Some of the most commonly used hooks include:

  • pre-commit Triggered when you invoke git commit, but before the commit is actually created
  • post-commit Same thing, but gets triggered after the commit is created
  • post-checkout For when you use git checkout, or when the HEAD pointer changes.

You can see the full list in the official docs, but this gives you a good overview already.

Hooks can also influence the behaviour of git itself. For instance, if a pre-commit hook exits with a non-zero status, the commit command is cancelled. This allows you to define some interesting behaviour.

Your first hook

To create a git hook for your project, all you have to do is create an executable in the .git/hooks/ directory of your local repository, with the filename being the name of the hook you want to listen to. You can use any language you want (but I'm sticking to Ruby and Bash scripts here).

Let's say you want to boost your morale, by printing a random joke to the terminal every time you create a new commit. You can do this with the following script:

##!/usr/bin/env ruby

require 'net/http'
require 'json'

uri = URI.parse('[nerdy]')
response = Net::HTTP.get(uri)
joke = JSON.parse(response)["value"]["joke"]

puts joke

Save this file as .git/hooks/post-commit, give it execution permissions with chmod +x .git/hooks/post-commit, and you're good to go:

$ git commit -m "Testing my git hook"
Chuck Norris doesn't need to use AJAX because pages are too afraid to postback anyways.
[master e7c64d9] Testing my git hook

How about something useful now?

Now we're ready to do some hooks that actually help our workflow.

Preventing mistakes

Have you ever pushed something, only to find out 5 minutes later that you forgot to remove that nasty breakpoint from the code?
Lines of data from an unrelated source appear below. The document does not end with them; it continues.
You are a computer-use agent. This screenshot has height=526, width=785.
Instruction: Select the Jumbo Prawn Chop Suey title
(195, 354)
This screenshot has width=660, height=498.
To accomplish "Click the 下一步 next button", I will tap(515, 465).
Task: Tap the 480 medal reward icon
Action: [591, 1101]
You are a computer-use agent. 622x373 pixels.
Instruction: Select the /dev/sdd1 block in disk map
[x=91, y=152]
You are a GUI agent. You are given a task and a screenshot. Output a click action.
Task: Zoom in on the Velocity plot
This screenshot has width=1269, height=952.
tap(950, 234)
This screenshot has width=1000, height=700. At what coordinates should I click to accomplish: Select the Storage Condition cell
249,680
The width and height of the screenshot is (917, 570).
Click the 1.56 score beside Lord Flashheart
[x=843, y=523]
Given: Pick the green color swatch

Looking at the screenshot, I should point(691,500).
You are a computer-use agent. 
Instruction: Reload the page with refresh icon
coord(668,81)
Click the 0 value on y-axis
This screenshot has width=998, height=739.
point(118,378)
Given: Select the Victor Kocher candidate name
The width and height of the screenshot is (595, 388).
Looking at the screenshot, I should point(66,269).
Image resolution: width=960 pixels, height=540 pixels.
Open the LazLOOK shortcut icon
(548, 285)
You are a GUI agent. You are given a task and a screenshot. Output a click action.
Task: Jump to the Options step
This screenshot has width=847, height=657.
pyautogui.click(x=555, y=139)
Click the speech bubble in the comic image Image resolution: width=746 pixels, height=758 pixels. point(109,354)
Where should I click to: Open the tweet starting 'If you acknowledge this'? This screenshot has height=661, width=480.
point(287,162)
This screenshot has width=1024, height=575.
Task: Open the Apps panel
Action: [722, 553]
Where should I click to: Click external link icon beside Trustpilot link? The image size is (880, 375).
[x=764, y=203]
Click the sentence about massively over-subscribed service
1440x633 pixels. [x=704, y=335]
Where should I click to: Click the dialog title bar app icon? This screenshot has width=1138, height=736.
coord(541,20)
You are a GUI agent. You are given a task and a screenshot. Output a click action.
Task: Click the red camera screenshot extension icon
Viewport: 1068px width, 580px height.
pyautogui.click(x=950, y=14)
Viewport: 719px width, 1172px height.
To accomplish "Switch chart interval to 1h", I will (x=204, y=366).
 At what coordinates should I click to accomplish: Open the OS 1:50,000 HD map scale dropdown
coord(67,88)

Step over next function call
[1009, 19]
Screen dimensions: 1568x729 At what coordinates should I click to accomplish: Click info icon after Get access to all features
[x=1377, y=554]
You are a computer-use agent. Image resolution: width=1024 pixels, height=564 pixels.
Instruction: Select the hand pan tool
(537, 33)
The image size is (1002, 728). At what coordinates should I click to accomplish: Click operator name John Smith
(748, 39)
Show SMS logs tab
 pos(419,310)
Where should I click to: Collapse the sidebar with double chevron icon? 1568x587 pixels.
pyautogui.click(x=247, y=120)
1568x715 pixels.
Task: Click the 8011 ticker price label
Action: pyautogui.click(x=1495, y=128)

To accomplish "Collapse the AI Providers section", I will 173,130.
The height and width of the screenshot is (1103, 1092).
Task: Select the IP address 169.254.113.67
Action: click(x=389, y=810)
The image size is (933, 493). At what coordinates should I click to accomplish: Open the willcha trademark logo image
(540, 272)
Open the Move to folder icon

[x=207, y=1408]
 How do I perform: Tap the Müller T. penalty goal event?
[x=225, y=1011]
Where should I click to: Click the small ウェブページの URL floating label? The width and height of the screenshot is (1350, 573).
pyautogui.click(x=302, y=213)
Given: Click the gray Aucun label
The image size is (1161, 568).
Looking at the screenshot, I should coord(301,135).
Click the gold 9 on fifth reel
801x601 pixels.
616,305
Or maybe you tend to push commits with small code style issues that your CI warns you about right away.

A good solution could be having a hook that looked for those mistakes, and prevented you from committing them. For a Ruby project, it could be something like this:


function check_gemfile {
  git diff --exit-code --cached -- Gemfile Gemfile.lock > /dev/null || bundle check

check_gemfile || rake test

The first function will check if your Gemfile and Gemfile.lock match each other. If you update the first one, but forget to stage the second one, that's usually a mistake. And you don't need to bother your CI server when mistakes are easily and quickly detected.

If that check passes, the script will also run your test suite.

That last detail is probably an overkill. You don't want your entire test suite to be run every time. But maybe you have a smaller subset of that, or a quick tool you use for code style checks? Aaron Patterson created a gist that allows you to detect which specs are affected by your changes, and this is a great use case for it. Another option is to run rubocop or some other code quality tool that you might have integrated in your workflow.

Updating your metrics

Code Climate is a great tool. But it's also an expensive one (for private repositories, at least).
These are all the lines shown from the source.